>>

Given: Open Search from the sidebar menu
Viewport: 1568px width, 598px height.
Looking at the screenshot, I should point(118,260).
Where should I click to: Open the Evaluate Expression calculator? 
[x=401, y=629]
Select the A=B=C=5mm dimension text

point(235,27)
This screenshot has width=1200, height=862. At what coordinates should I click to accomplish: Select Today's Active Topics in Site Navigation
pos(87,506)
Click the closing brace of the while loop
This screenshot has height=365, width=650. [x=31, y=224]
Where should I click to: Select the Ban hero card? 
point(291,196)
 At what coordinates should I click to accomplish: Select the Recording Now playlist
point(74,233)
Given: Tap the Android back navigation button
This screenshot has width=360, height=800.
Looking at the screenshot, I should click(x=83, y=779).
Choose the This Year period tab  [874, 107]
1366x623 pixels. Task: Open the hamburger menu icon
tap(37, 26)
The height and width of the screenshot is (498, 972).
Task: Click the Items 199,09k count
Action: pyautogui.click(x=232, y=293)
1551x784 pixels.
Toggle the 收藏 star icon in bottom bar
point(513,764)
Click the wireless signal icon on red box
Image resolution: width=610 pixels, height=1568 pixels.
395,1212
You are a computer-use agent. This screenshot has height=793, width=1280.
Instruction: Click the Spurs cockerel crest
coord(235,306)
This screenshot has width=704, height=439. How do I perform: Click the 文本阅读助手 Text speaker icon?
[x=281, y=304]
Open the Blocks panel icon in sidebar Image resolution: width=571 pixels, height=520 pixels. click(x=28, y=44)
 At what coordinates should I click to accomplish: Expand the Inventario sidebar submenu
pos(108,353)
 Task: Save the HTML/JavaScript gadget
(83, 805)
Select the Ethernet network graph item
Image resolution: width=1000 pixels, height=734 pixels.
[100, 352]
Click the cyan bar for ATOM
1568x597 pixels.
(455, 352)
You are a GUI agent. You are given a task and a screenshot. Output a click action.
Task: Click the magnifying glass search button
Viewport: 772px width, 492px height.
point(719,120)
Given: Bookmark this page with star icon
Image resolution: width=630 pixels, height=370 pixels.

<<

▶ _Your assignment_: This calls for repeating all of the records, character for character.

▶ _Task answer_:
Given: Open Search from the sidebar menu
Viewport: 1568px width, 598px height.
Looking at the screenshot, I should point(118,260).
Where should I click to: Open the Evaluate Expression calculator? 
[x=401, y=629]
Select the A=B=C=5mm dimension text

point(235,27)
This screenshot has width=1200, height=862. At what coordinates should I click to accomplish: Select Today's Active Topics in Site Navigation
pos(87,506)
Click the closing brace of the while loop
This screenshot has height=365, width=650. [x=31, y=224]
Where should I click to: Select the Ban hero card? 
point(291,196)
 At what coordinates should I click to accomplish: Select the Recording Now playlist
point(74,233)
Given: Tap the Android back navigation button
This screenshot has width=360, height=800.
Looking at the screenshot, I should click(x=83, y=779).
Choose the This Year period tab  [874, 107]
1366x623 pixels. Task: Open the hamburger menu icon
tap(37, 26)
The height and width of the screenshot is (498, 972).
Task: Click the Items 199,09k count
Action: pyautogui.click(x=232, y=293)
1551x784 pixels.
Toggle the 收藏 star icon in bottom bar
point(513,764)
Click the wireless signal icon on red box
Image resolution: width=610 pixels, height=1568 pixels.
395,1212
You are a computer-use agent. This screenshot has height=793, width=1280.
Instruction: Click the Spurs cockerel crest
coord(235,306)
This screenshot has width=704, height=439. How do I perform: Click the 文本阅读助手 Text speaker icon?
[x=281, y=304]
Open the Blocks panel icon in sidebar Image resolution: width=571 pixels, height=520 pixels. click(x=28, y=44)
 At what coordinates should I click to accomplish: Expand the Inventario sidebar submenu
pos(108,353)
 Task: Save the HTML/JavaScript gadget
(83, 805)
Select the Ethernet network graph item
Image resolution: width=1000 pixels, height=734 pixels.
[100, 352]
Click the cyan bar for ATOM
1568x597 pixels.
(455, 352)
You are a GUI agent. You are given a task and a screenshot. Output a click action.
Task: Click the magnifying glass search button
Viewport: 772px width, 492px height.
point(719,120)
Given: Bookmark this page with star icon
Image resolution: width=630 pixels, height=370 pixels.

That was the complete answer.